* **PROBLEM STATEMENT**: Down to the last line below, write out every line exactly, starting with the one that contains "The width and height of the screenshot is (903, 1147)." and leaving out the pictures.

*** Opening RECORDS FOR PROCESSING ***

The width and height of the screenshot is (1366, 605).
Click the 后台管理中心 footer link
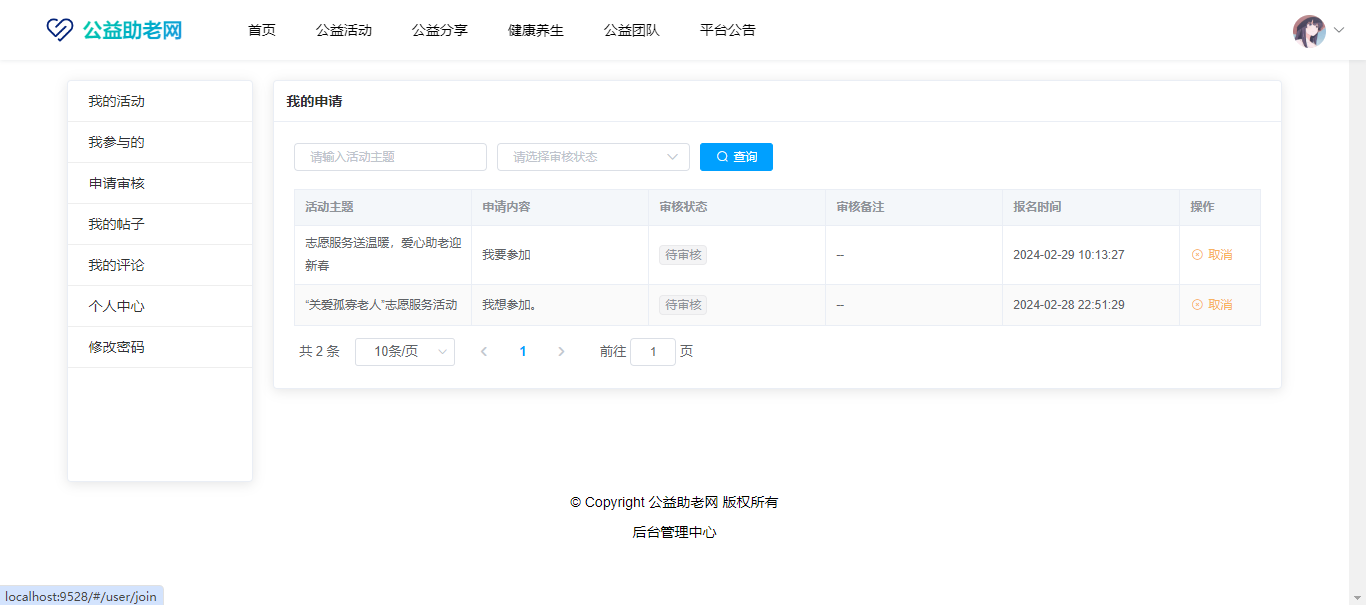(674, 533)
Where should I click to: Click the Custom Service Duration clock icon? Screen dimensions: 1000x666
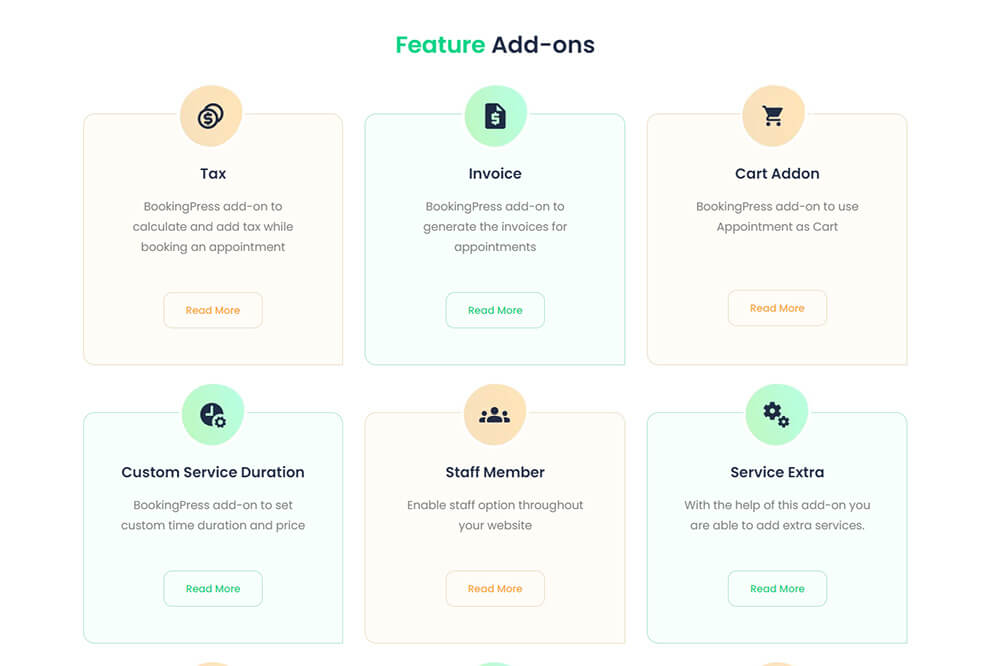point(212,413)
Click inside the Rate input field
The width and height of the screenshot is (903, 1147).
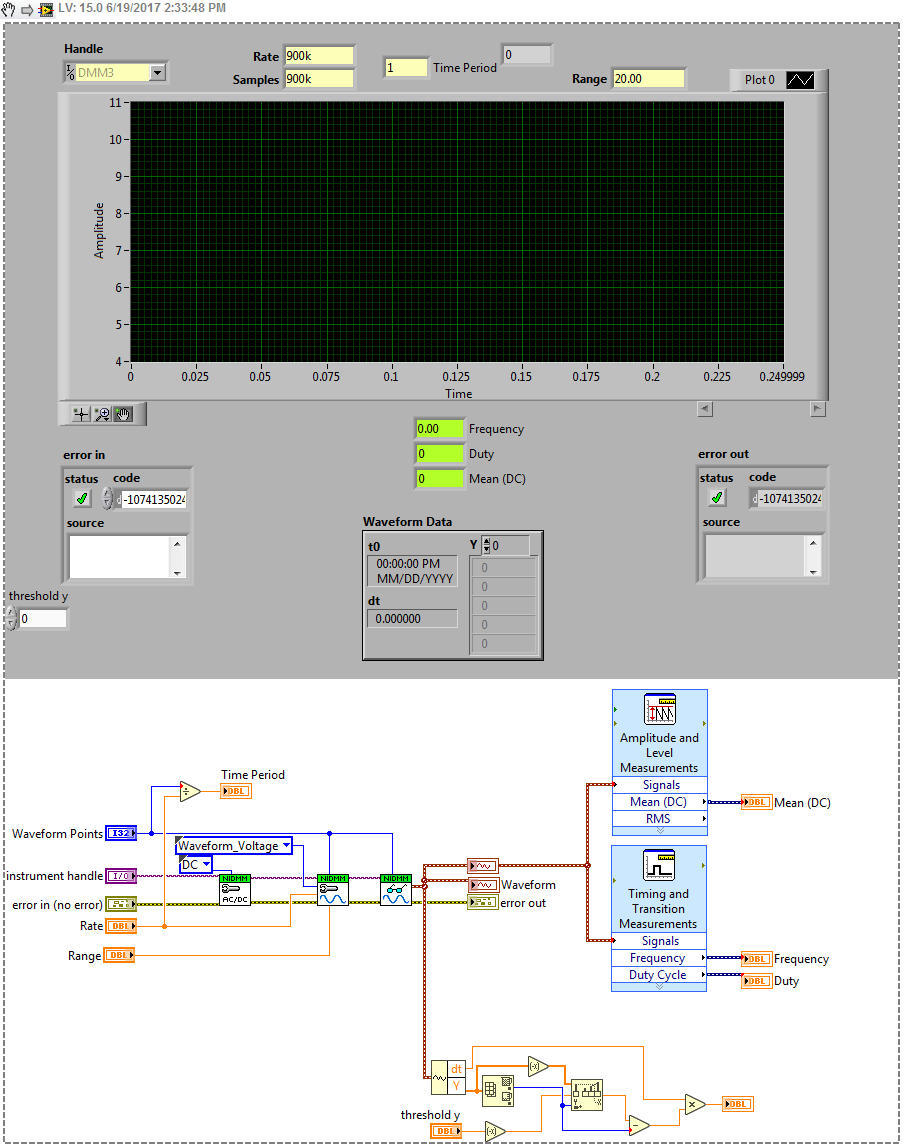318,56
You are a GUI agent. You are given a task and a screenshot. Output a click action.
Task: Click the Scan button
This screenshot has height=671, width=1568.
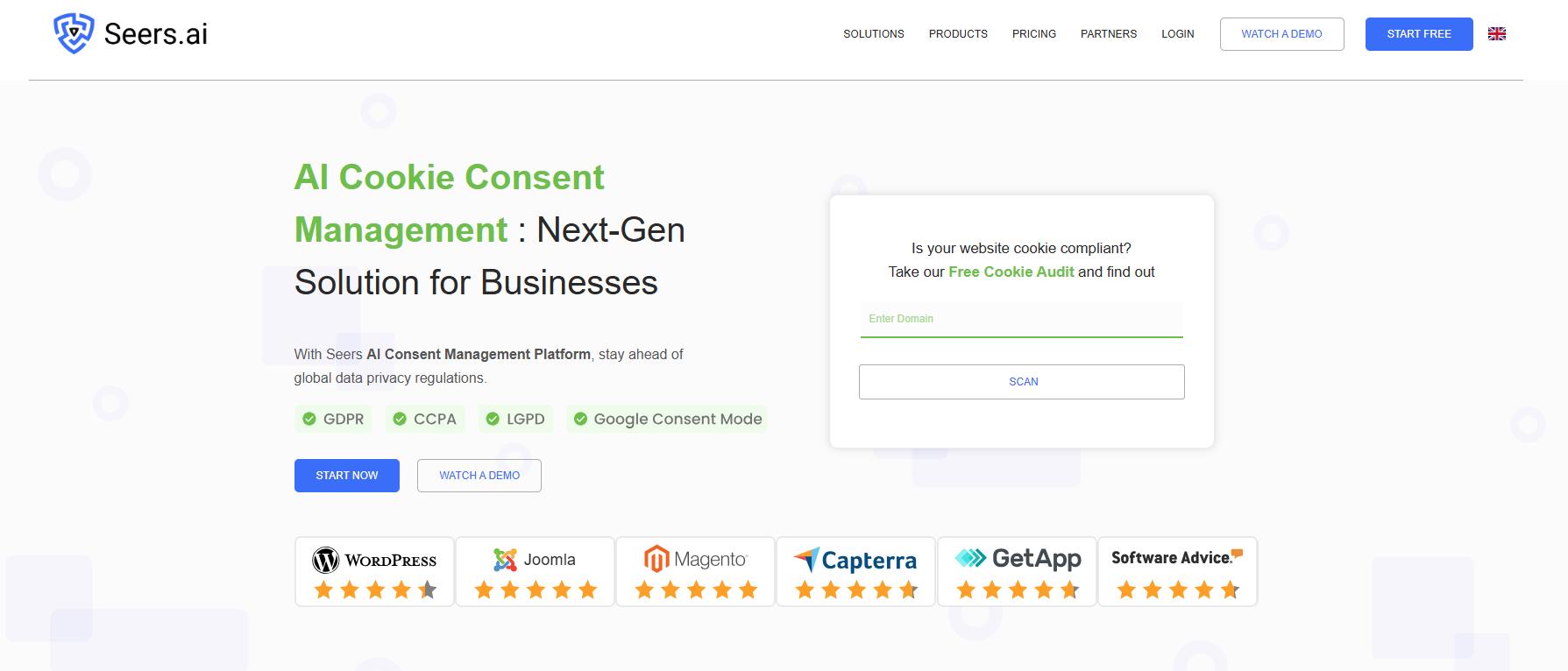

*** Closing RECORDS FOR PROCESSING ***

* **TASK ANSWER**:
The width and height of the screenshot is (903, 1147).
318,56
You are a GUI agent. You are given a task and a screenshot. Output a click action.
Task: Click the Scan button
This screenshot has height=671, width=1568.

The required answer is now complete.